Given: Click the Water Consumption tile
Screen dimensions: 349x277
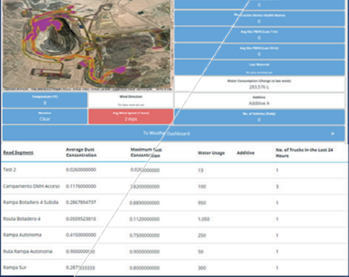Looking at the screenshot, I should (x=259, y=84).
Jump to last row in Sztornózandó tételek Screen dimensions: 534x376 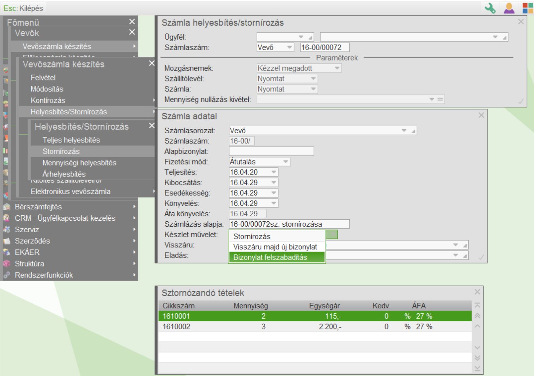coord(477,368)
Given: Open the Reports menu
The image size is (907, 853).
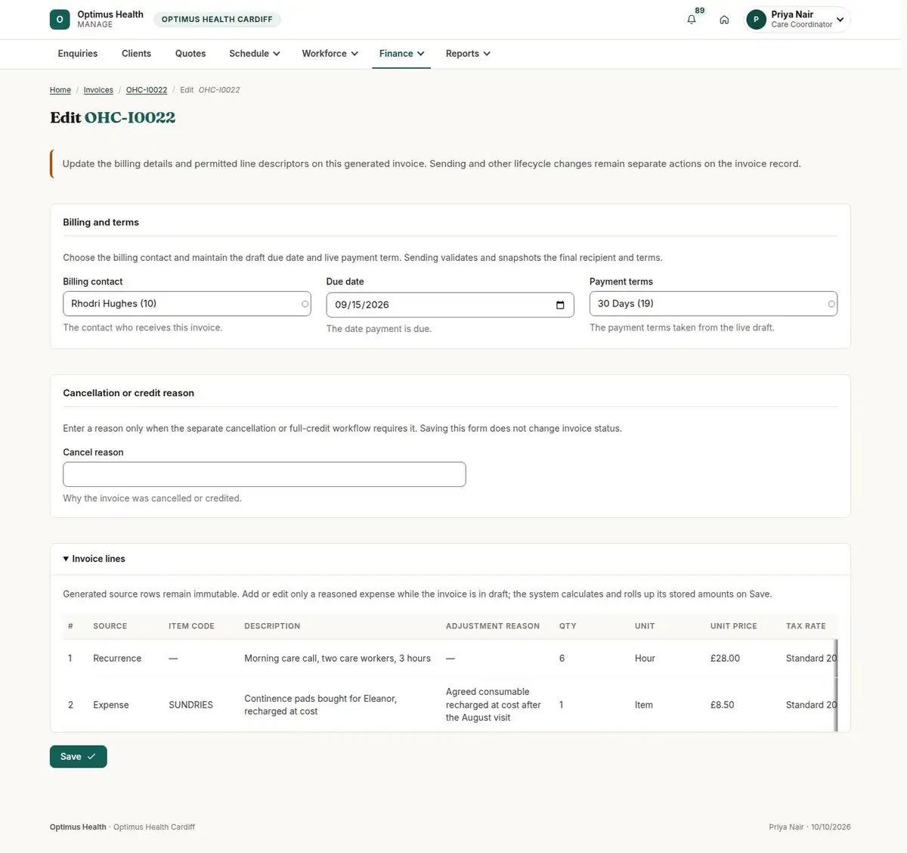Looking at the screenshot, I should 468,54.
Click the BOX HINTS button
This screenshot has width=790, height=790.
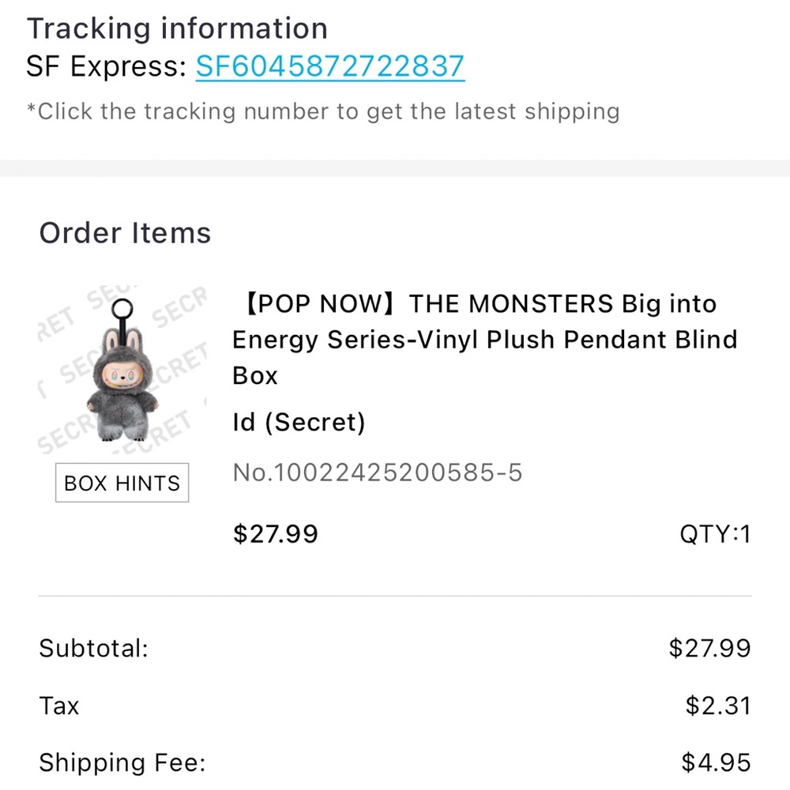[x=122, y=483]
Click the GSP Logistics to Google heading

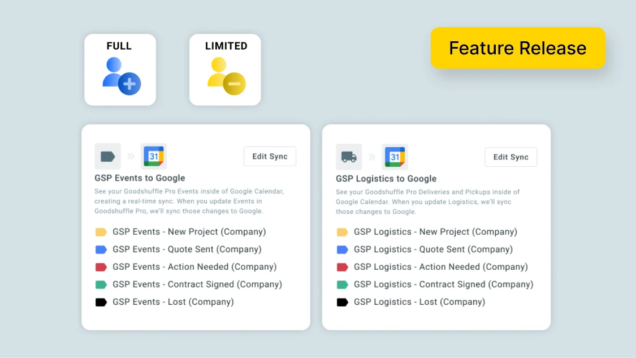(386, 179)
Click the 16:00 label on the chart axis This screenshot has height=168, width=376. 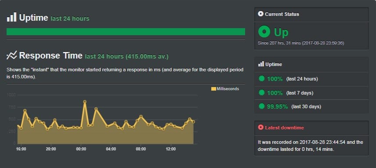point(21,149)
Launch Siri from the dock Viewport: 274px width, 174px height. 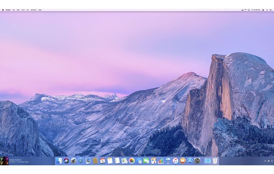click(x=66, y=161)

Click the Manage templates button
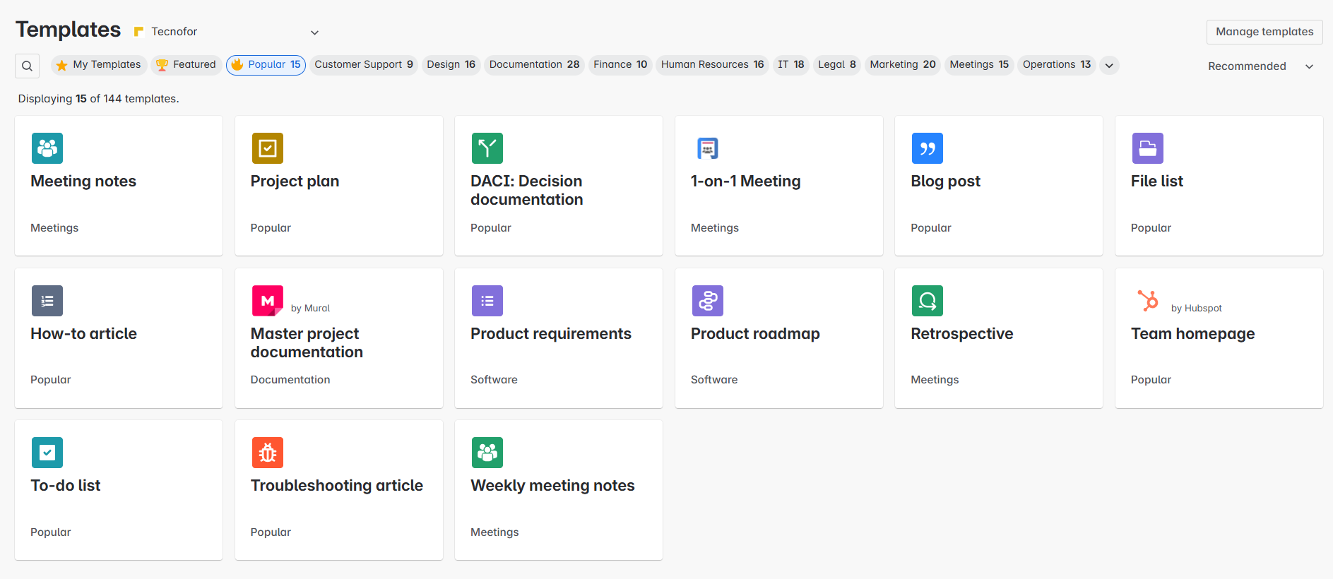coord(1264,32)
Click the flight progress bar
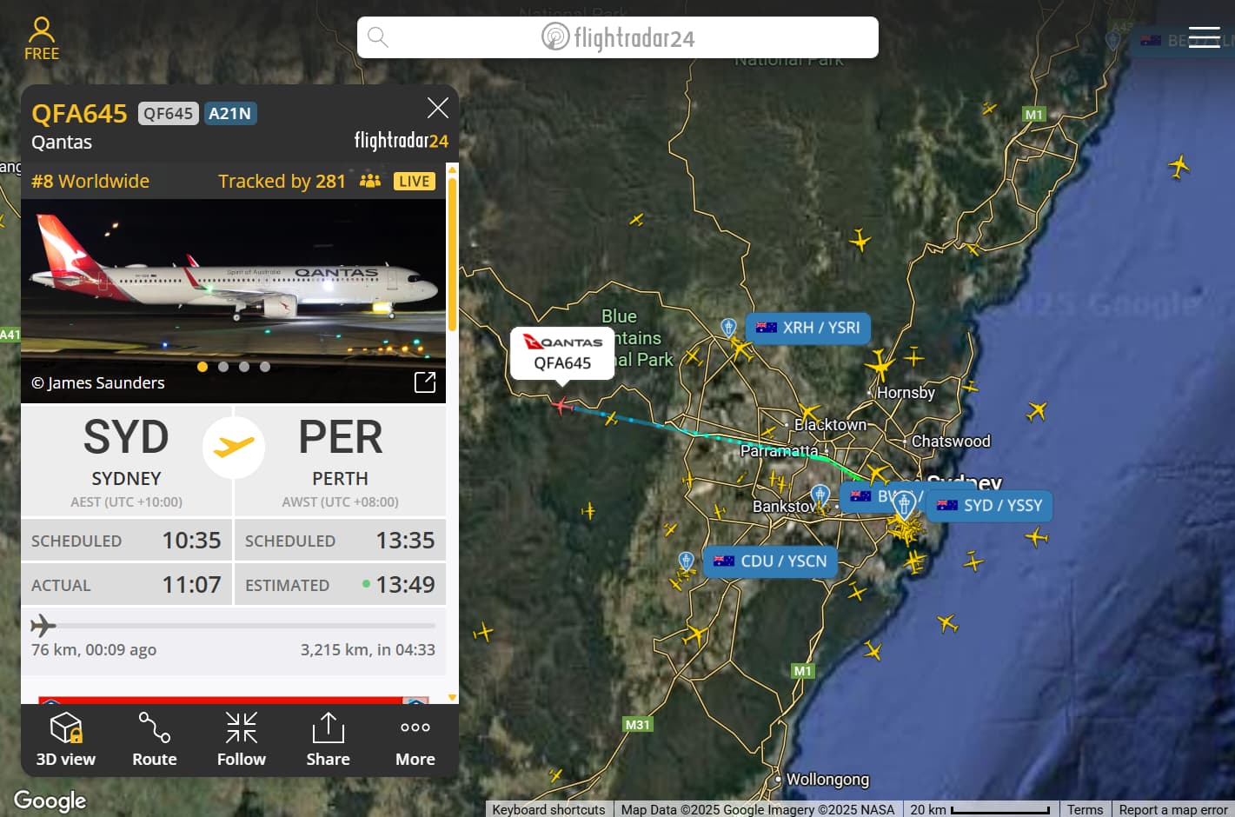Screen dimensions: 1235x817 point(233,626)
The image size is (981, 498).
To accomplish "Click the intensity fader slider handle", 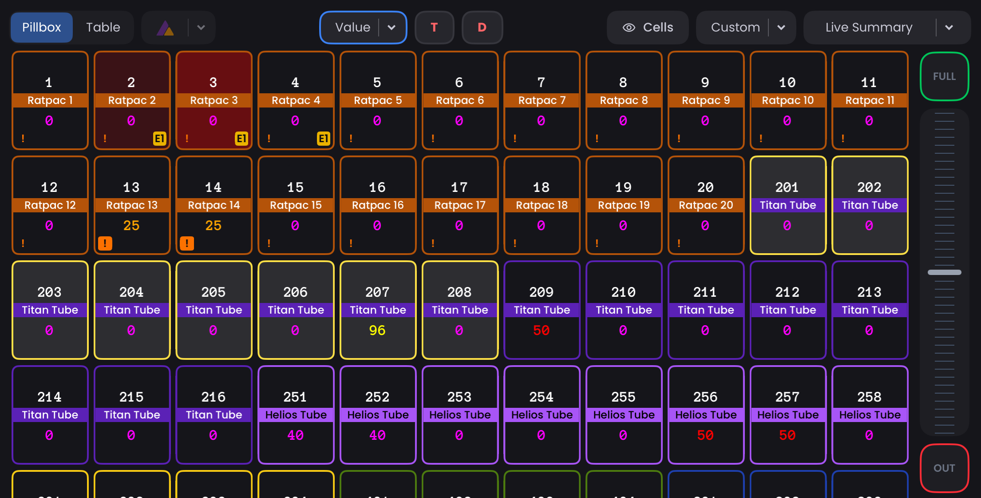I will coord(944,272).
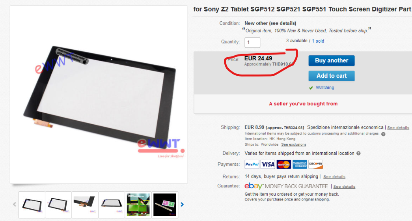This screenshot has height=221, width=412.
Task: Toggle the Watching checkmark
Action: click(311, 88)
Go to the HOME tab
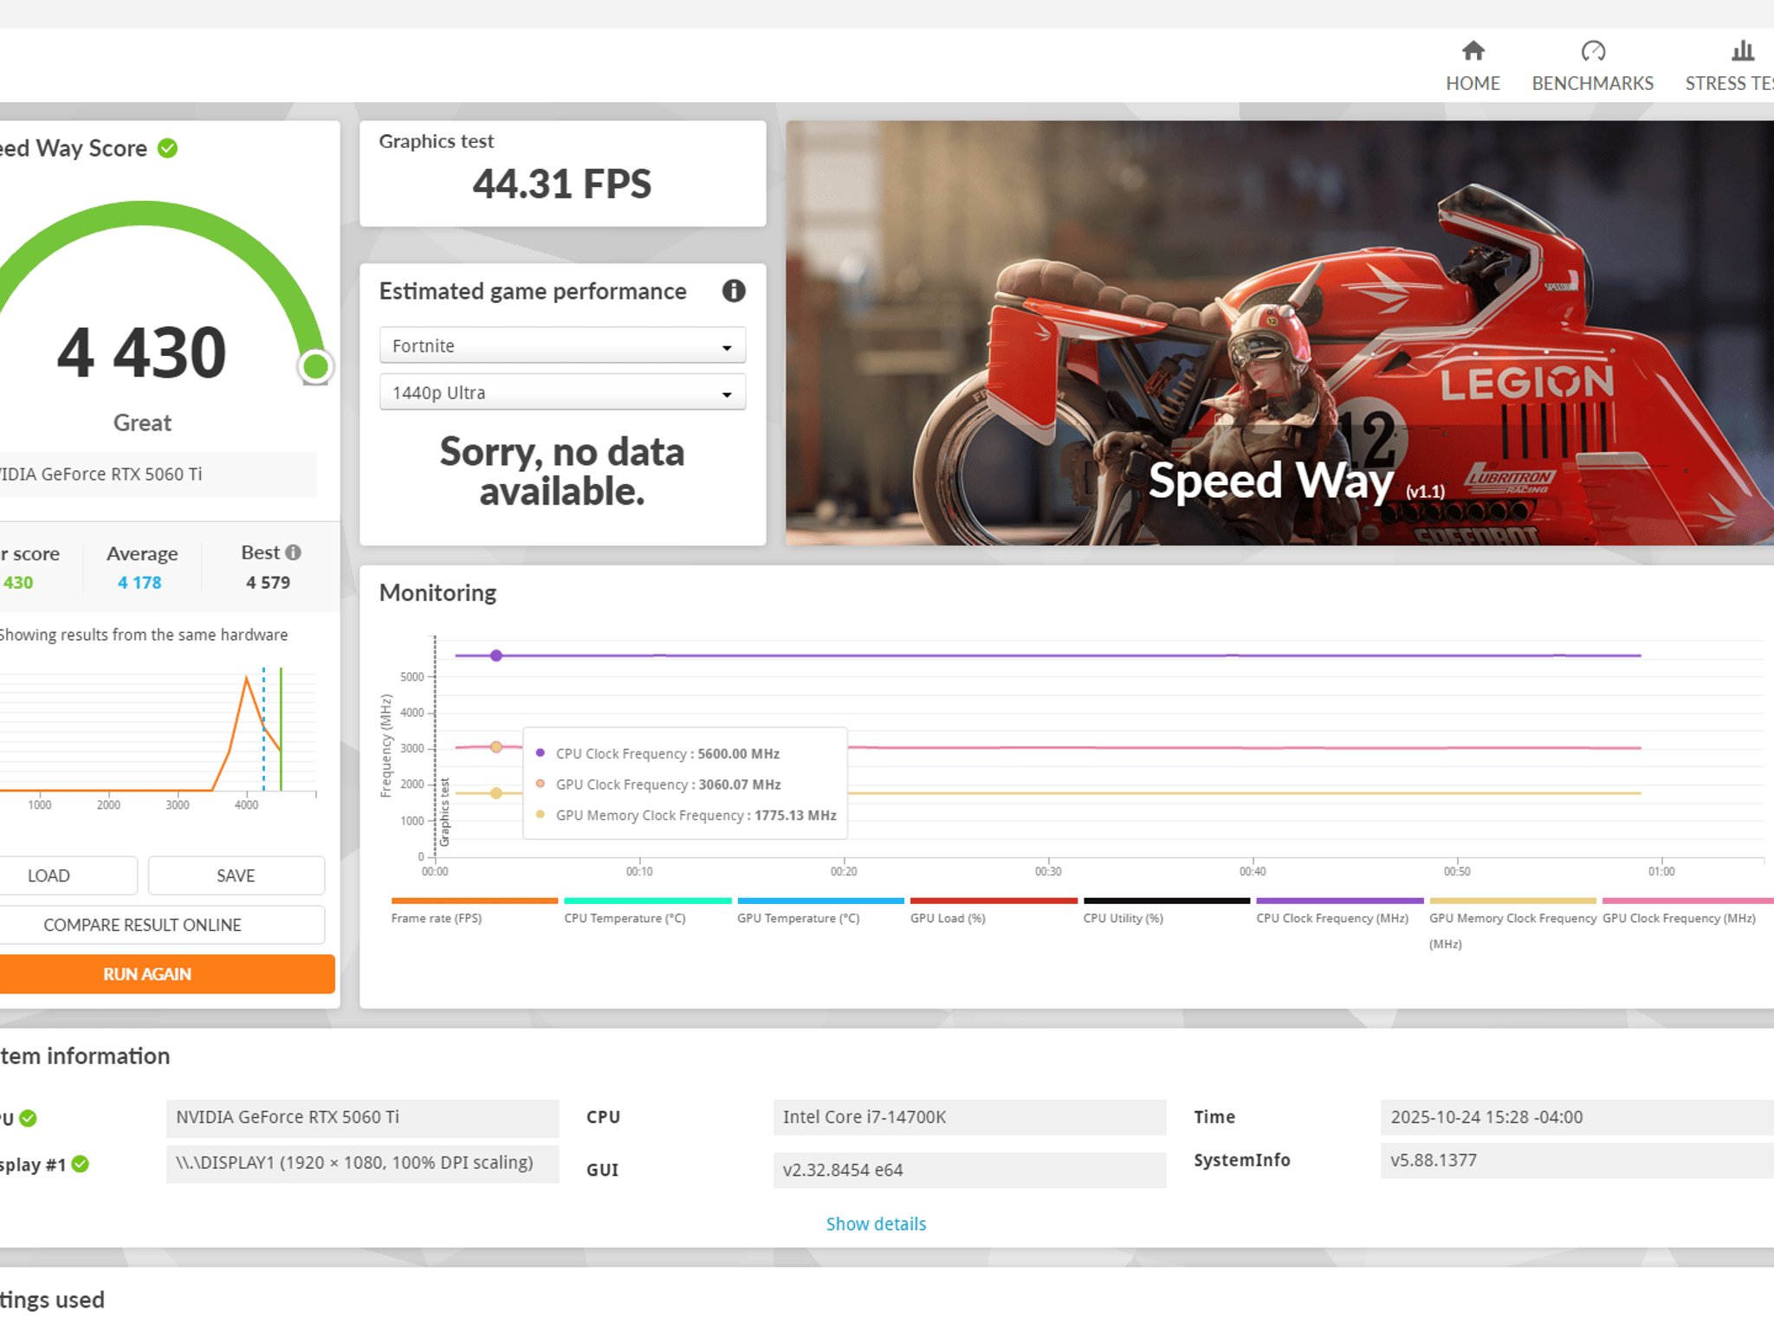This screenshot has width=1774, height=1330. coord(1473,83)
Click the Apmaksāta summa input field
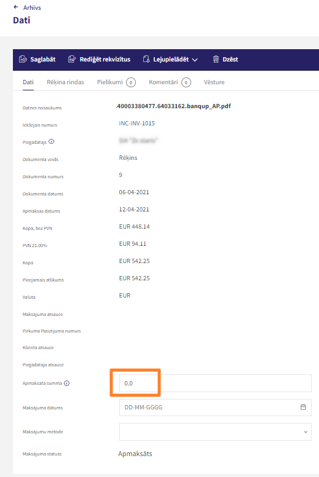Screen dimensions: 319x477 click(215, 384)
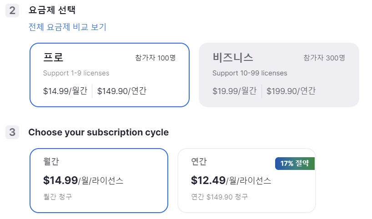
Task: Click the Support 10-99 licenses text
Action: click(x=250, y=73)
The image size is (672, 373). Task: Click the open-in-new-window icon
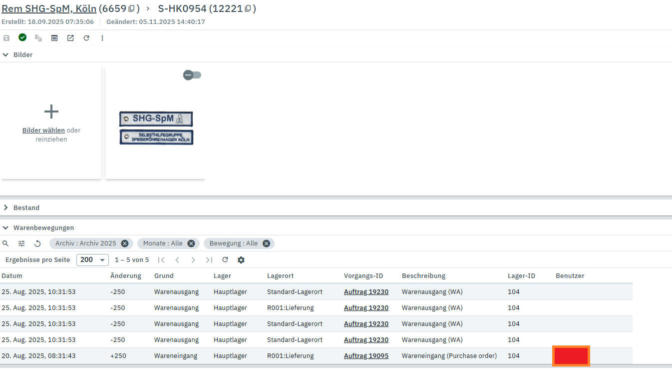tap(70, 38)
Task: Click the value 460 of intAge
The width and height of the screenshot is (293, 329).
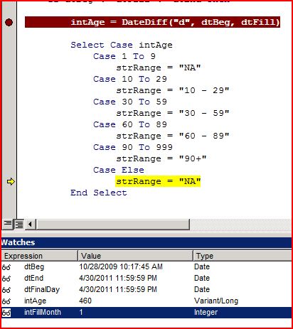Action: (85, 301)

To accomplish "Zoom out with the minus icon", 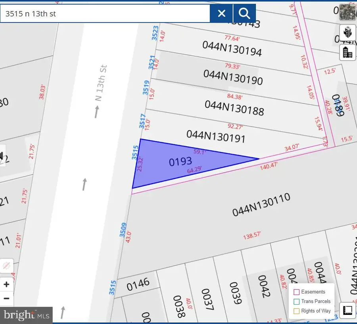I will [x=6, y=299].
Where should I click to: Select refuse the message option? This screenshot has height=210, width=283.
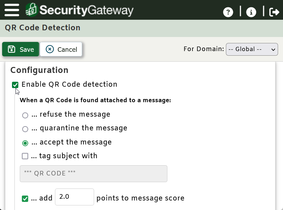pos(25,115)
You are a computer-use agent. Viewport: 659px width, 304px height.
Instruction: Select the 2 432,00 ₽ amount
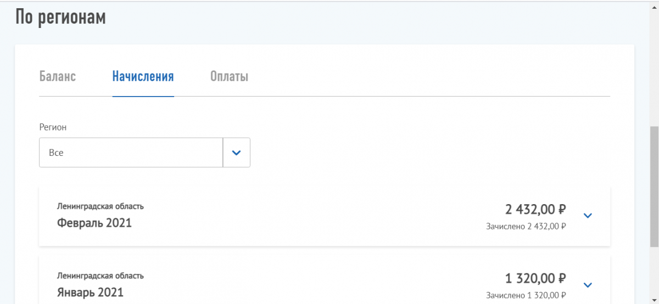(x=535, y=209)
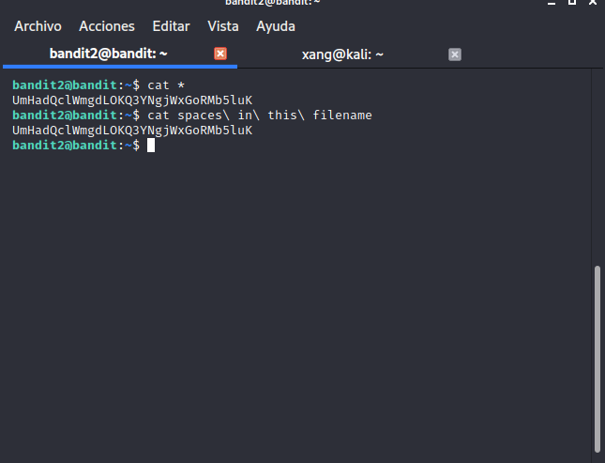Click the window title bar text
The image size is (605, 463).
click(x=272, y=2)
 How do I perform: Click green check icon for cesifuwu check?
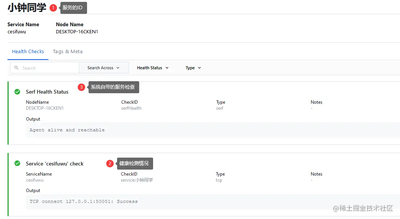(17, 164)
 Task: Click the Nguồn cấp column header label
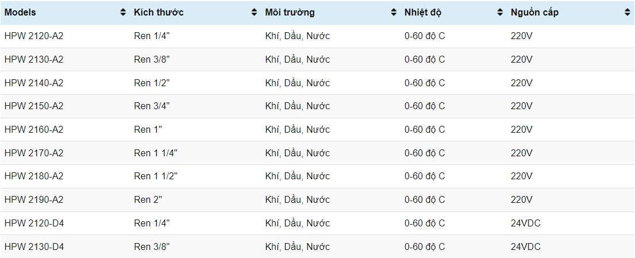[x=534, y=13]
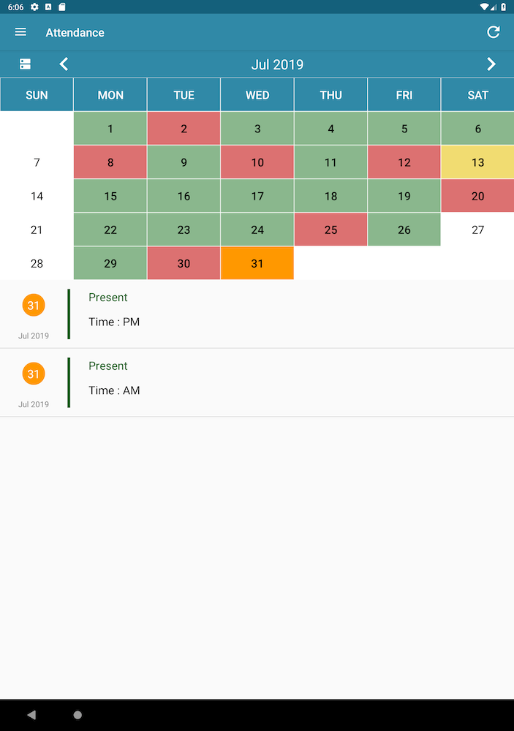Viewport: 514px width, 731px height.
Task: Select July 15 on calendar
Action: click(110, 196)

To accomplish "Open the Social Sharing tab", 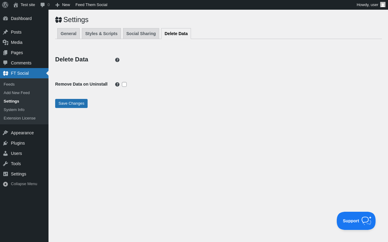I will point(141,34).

* * *

▸ Problem to solve:
Copy in full every line of the material above that contains the word "Select". Treat uppercase and lowercase letters as different.

▸ Answer for the task:
Where should I click to: Select refuse the message option? This screenshot has height=210, width=283.
Instruction: Select the 2 432,00 ₽ amount
Task: Select July 15 on calendar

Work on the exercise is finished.